(Text and element pointing entries)

──────────────────────────────

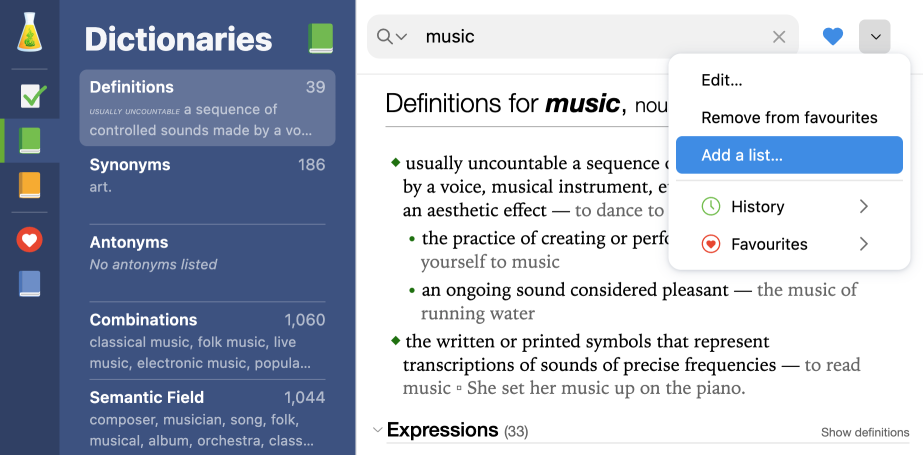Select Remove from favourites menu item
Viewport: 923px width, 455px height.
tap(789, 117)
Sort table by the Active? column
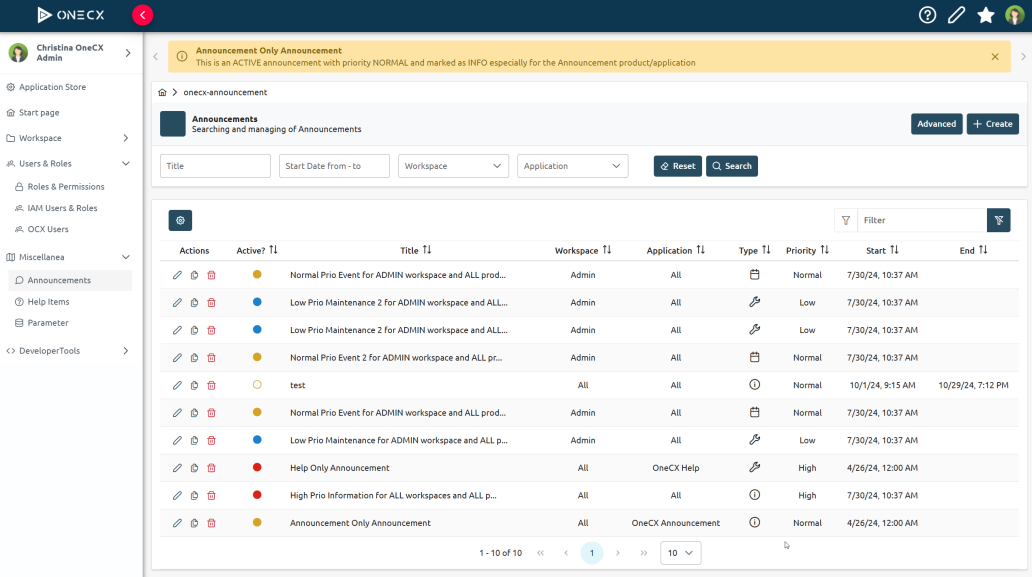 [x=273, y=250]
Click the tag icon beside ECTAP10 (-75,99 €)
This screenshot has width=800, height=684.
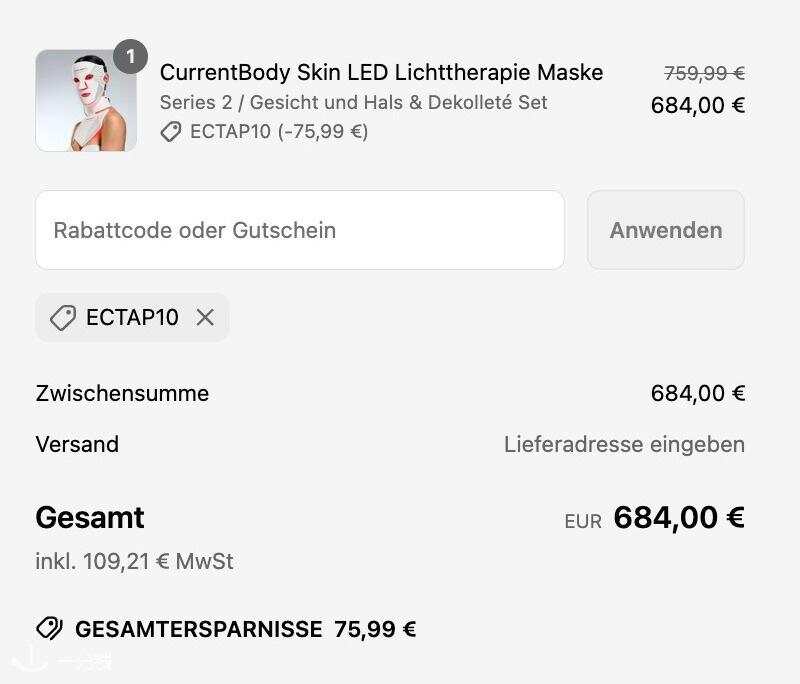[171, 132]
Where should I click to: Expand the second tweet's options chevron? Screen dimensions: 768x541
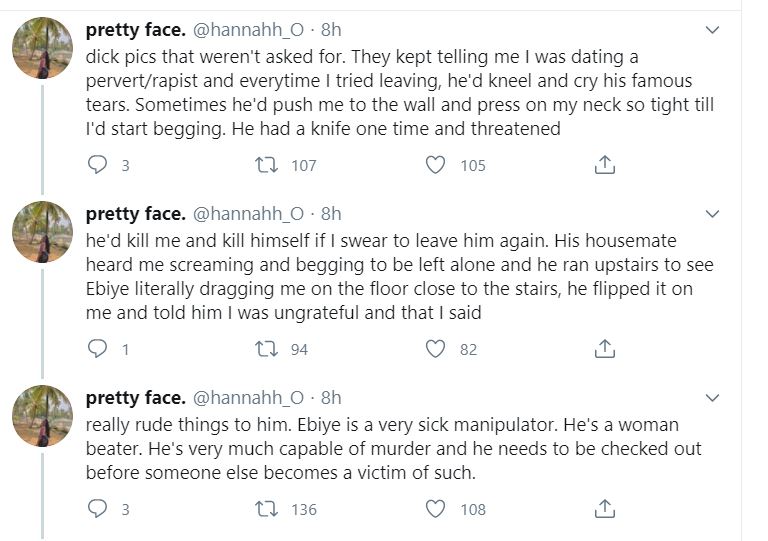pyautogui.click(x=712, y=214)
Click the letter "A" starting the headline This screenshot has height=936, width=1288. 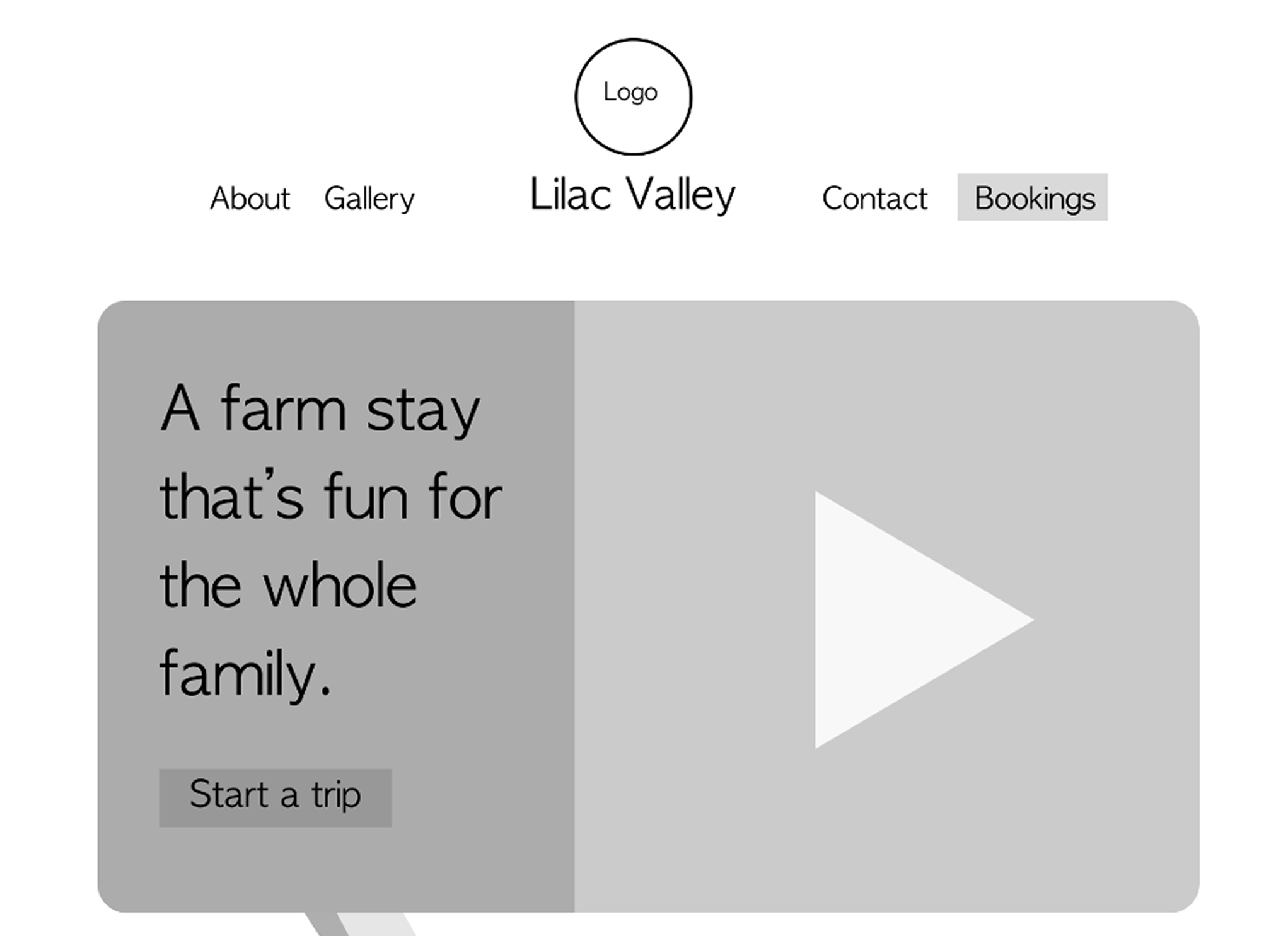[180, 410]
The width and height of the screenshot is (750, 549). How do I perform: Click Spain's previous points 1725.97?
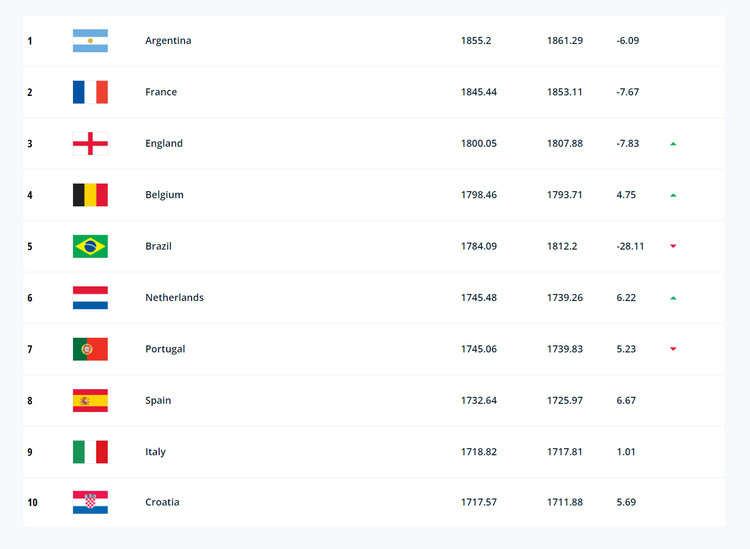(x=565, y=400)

──────────────────────────────

Written problem: Transcribe the entries word for word, starting at the line that contains "The width and" and continuing through the end of the entries. Leave the pictures out of your answer.

Written solution:
The width and height of the screenshot is (750, 549). How do I perform: Click Spain's previous points 1725.97?
(x=565, y=400)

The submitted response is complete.